Jingkun Xu s'éloigne doucement de l'Australie. Cela veut dire qu'il entrera d'ici peu en 2025. Pour lui, les festivités seront néanmoins courtes et un brin affligeantes, et pas seulement parce que le Nouvel an occidental n'est pas aussi significatif que celui du calendrier chinois. Le skipper se trouve seul sur son bateau dans les mers du Sud. On ne peut que lui souhaiter une nuit calme et apaisée, lors de laquelle il n'aura pas à larguer une fusée de détresse.
Des fusées, des feux d'artifice et des pétards: il y en aura justement d'un tout autre calibre à l'autre bout du monde. Déclenchés lors de soirées bien plus endiablées que celle que vient de débuter Xu, ils risquent de provoquer des drames. On ne compte plus les décès ou les blessures graves liés au maniement des engins pyrotechniques la nuit de la Saint-Sylvestre.
Ces accidents, Jingkun Xu les connaît mieux que personne, lui qui est amputé du bras gauche depuis l'âge de 12 ans. La perte de son membre s'explique par la manipulation de feux d'artifice. Cette blessure a transformé le cours de son existence. Or elle ne l'a privé ni de sa bonne étoile ni de ses ambitions les plus ardentes.
Dans l'impossibilité de reprendre la ferme familiale, et voué à vivre au cœur des montagnes de son enfance, Xu a vu la «voile» venir à lui, dans un pays où elle en était pourtant à ses balbutiements. Le néo-marin n'avait que 16 ans et aucune expérience de la mer lorsque son bon niveau en sport lui ouvrit les portes de l'équipe nationale, nouvellement créée en vue des Jeux organisés à domicile trois ans plus tard.
10e à Pékin en 2008 à bord d'un Sonar, Jingkun Xu aurait pu abandonner sa nouvelle discipline, suite à la dissolution du projet chinois au lendemain des épreuves paralympiques. Mais voilà: après ses premières manœuvres sur l'eau, le jeune homme découvre Ellen MacArthur et est soudain marqué par les exploits de la navigatrice britannique.
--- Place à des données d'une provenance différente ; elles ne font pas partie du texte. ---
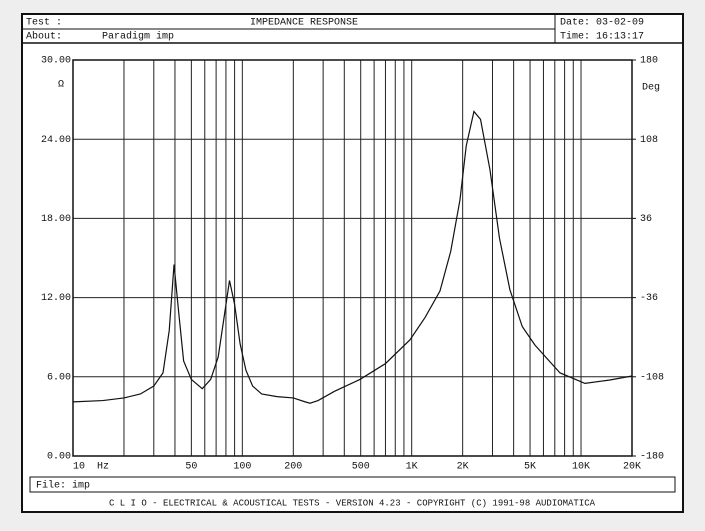 This screenshot has width=705, height=531. Describe the element at coordinates (646, 220) in the screenshot. I see `y2-tick-label: 36` at that location.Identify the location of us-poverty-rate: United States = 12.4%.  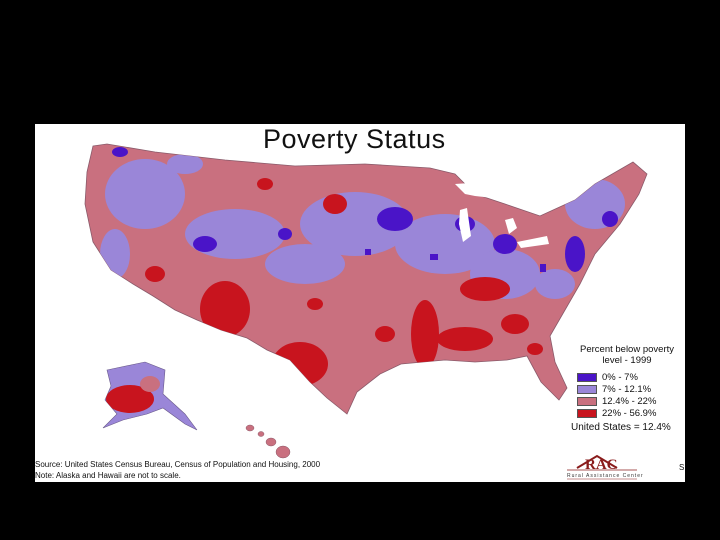
(621, 428).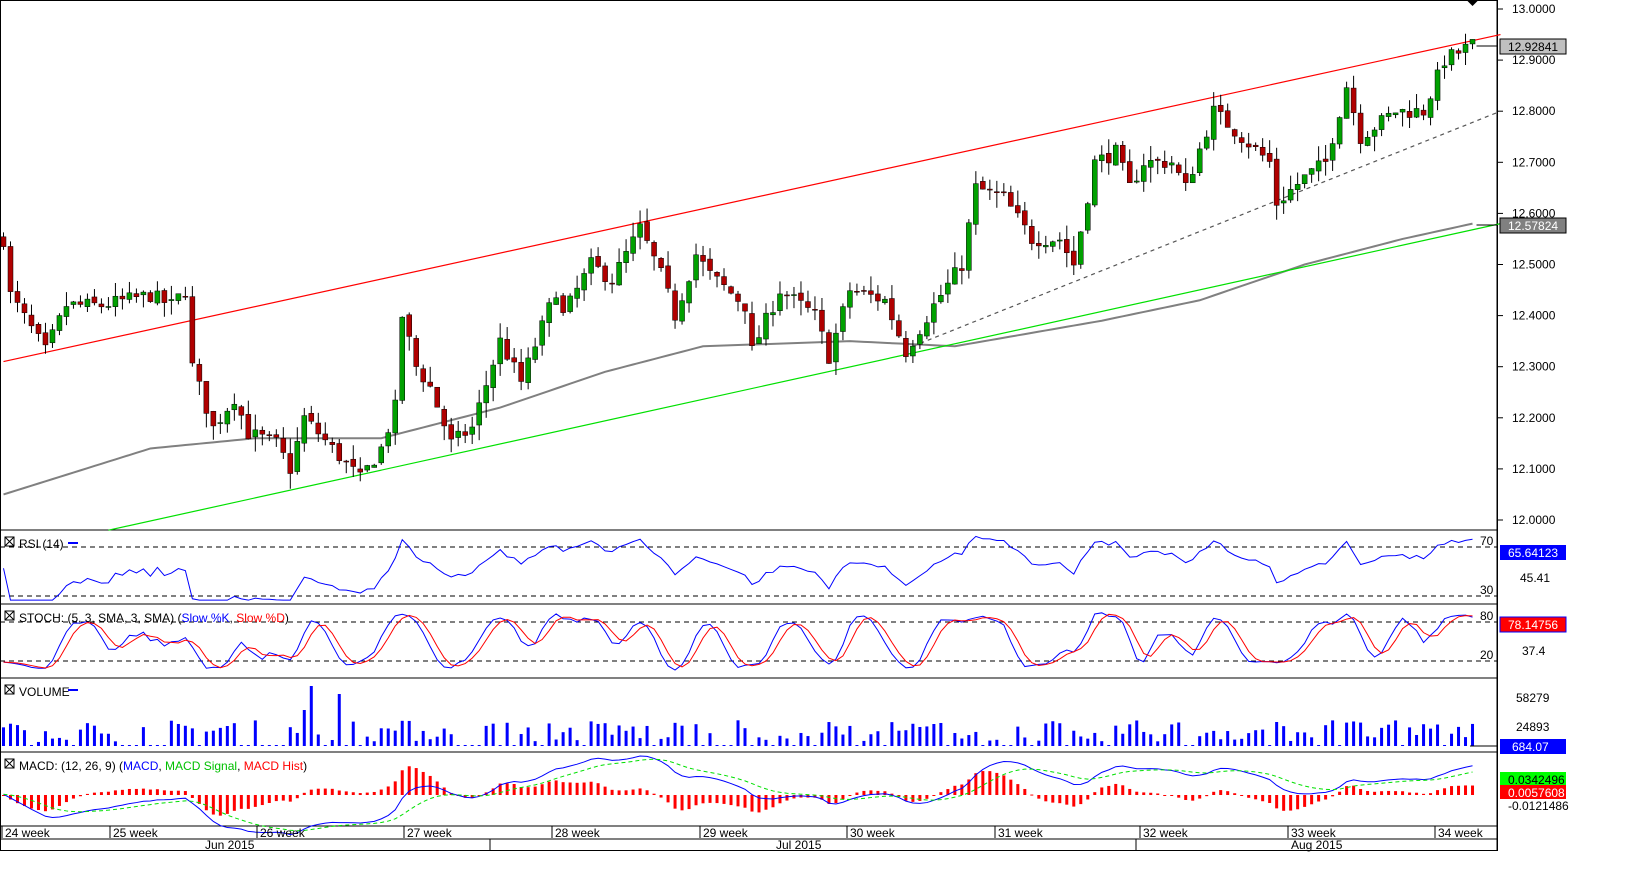 The image size is (1651, 895). I want to click on stoch-value-box, so click(1533, 624).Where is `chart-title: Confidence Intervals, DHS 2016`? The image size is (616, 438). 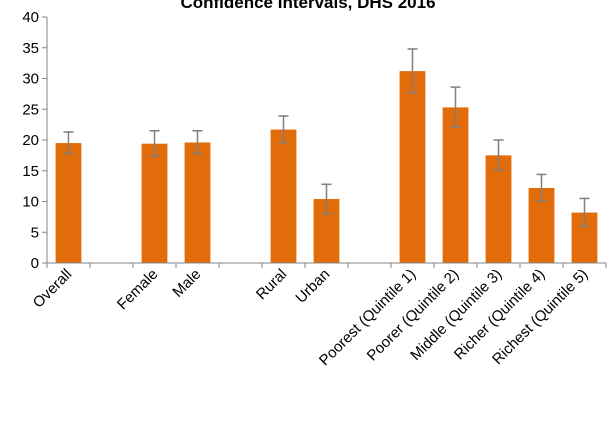
chart-title: Confidence Intervals, DHS 2016 is located at coordinates (308, 6). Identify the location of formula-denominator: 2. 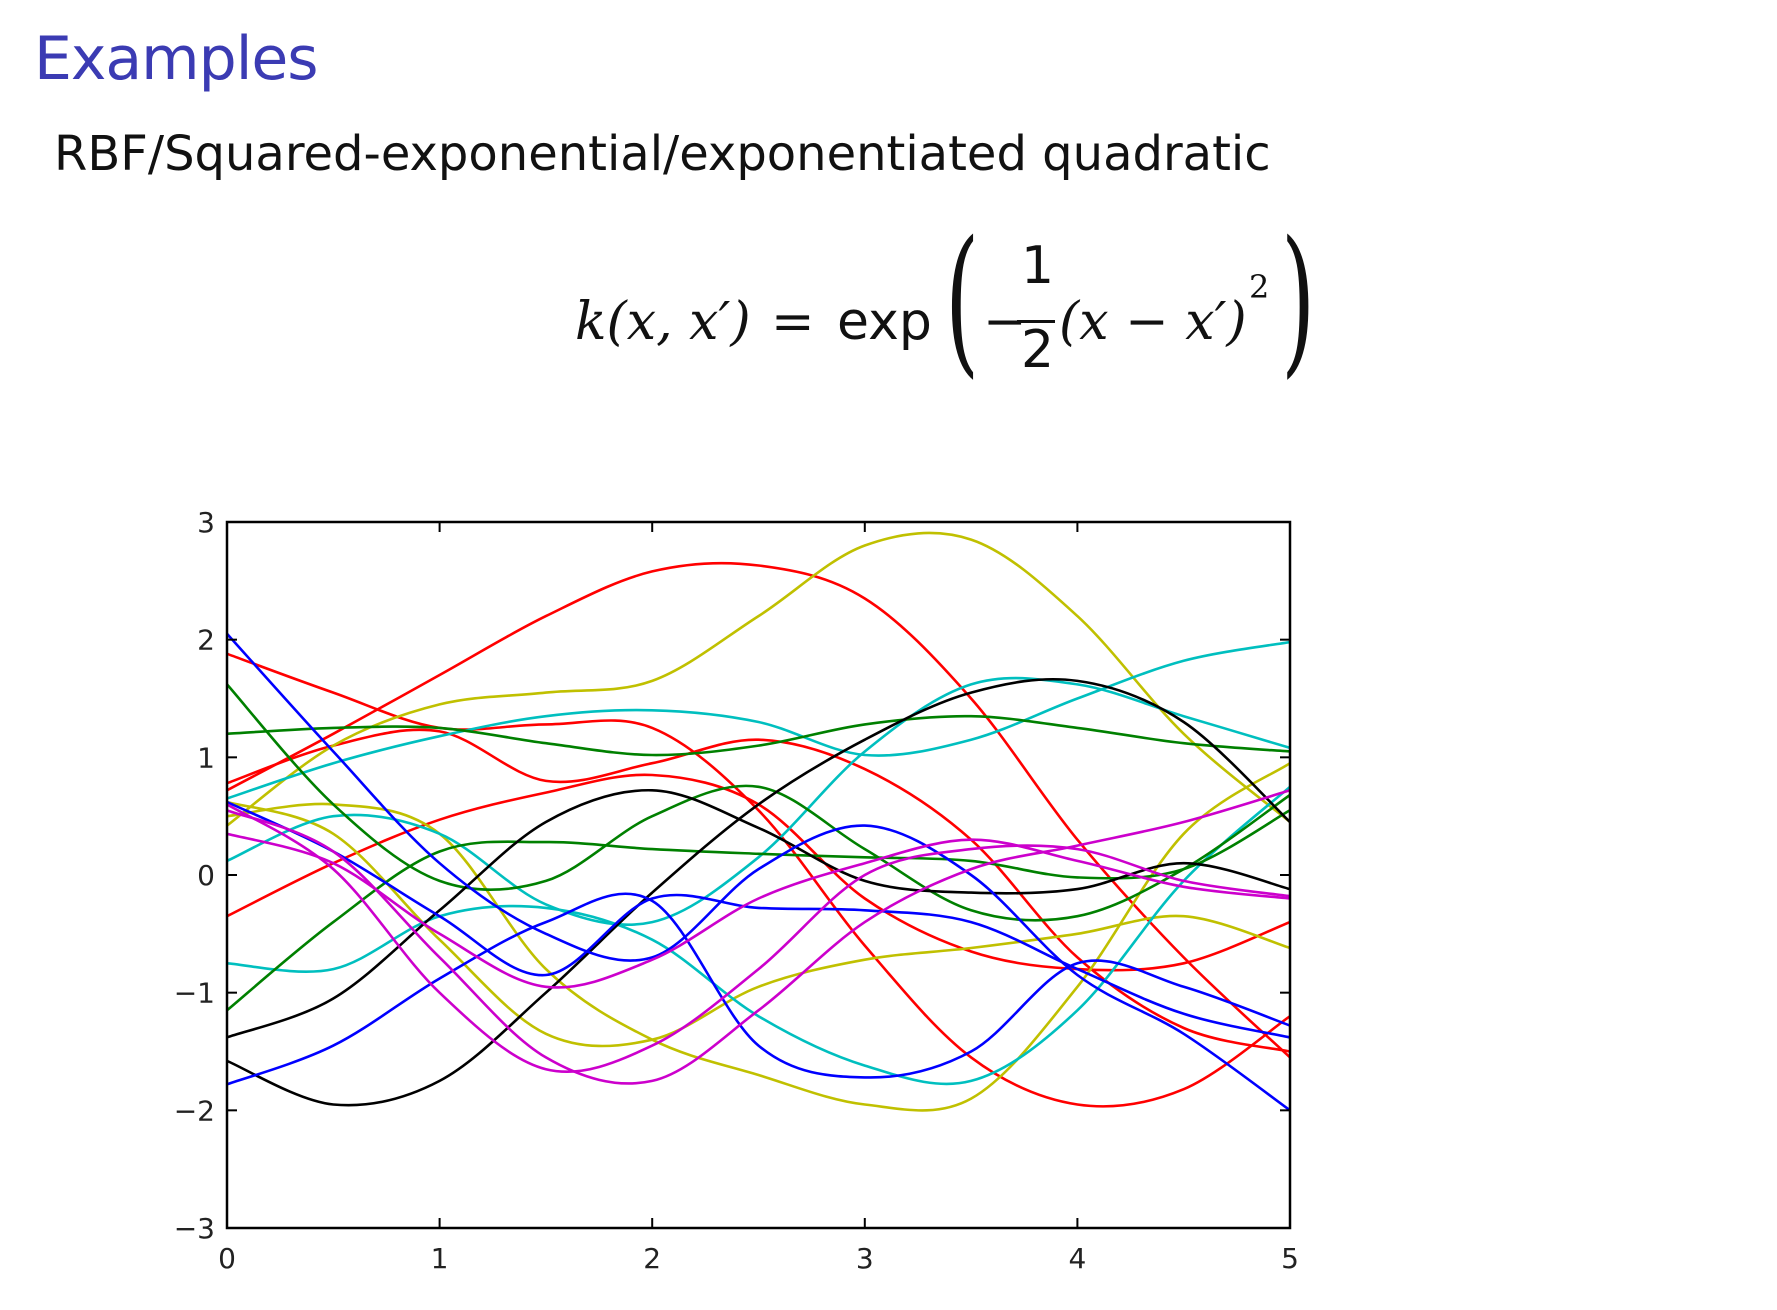
(1038, 350).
Il se prend alors à rêver de course au large et met tout en œuvre pour un jour participer au Vendée Globe.
Xu devient instructeur et retape un vieux bateau sur lequel il s'exerce. Sans brûler les étapes, il fait un pas important vers son souhait le plus cher, en s'installant en Bretagne, puis fait ses premières armes sur la Mini Transat 2015. Un long tour du monde en catamaran plus tard, le marin chinois acquiert l'ex-Imoca d'Alan Roura qu'il prépare seul, et fonde une équipe d'abord uniquement composée de sa compagne et lui-même. C'est peu comparé aux mastodontes de la voile.
Le skipper est aujourd'hui le premier Chinois à participer à «l'Everest des mers», cela alors qu'il a grandi dans les montagnes, est issu d'un pays où la culture «voile» a longtemps été inexistante et ne peut compter que sur son bras droit. Imaginez un peu devoir grimper en haut du mât ou effectuer des réparations par mauvais temps, abandonné au milieu de la mer, avec un segment manquant. Il faut un sacré courage pour s'élancer dans une telle aventure.
Jingkun Xu n'est certes pas le premier navigateur porteur de handicap à prendre part à ce redoutable tour du monde en solitaire, sans escale et sans assistance, rendu encore plus compliqué par une infirmité. Né sans main gauche, le Français Damien Seguin, multiple médaillé paralympique, est parvenu à boucler le Vendée Globe il y a quatre ans et se trouve actuellement 15e de cette nouvelle édition. Xu, 32e, est donc loin de pouvoir rivaliser avec. Mais qu'importe, sa présence en mer au large de l'Antarctique a quelque chose de très spécial, de par son parcours et son histoire. L'homme n'aurait pas dû être là et pourtant, il y est et en inspire plus d'un.
Je croyais qu'un athlète ayant marqué les Jeux olympiques ou paralympiques de Paris 2024 devait impérativement être la personnalité sportive de l'année. Or sans avoir participé à l'édition française, Jingkun Xu incarne parfaitement ce double événement planétaire organisé tous les quatre ans. Tout comme Seguin, il a dit adieu aux compétitions paralympiques pour se mesurer aux athlètes valides sur l'une des épreuves les plus difficiles au monde. C'est tout simplement remarquable.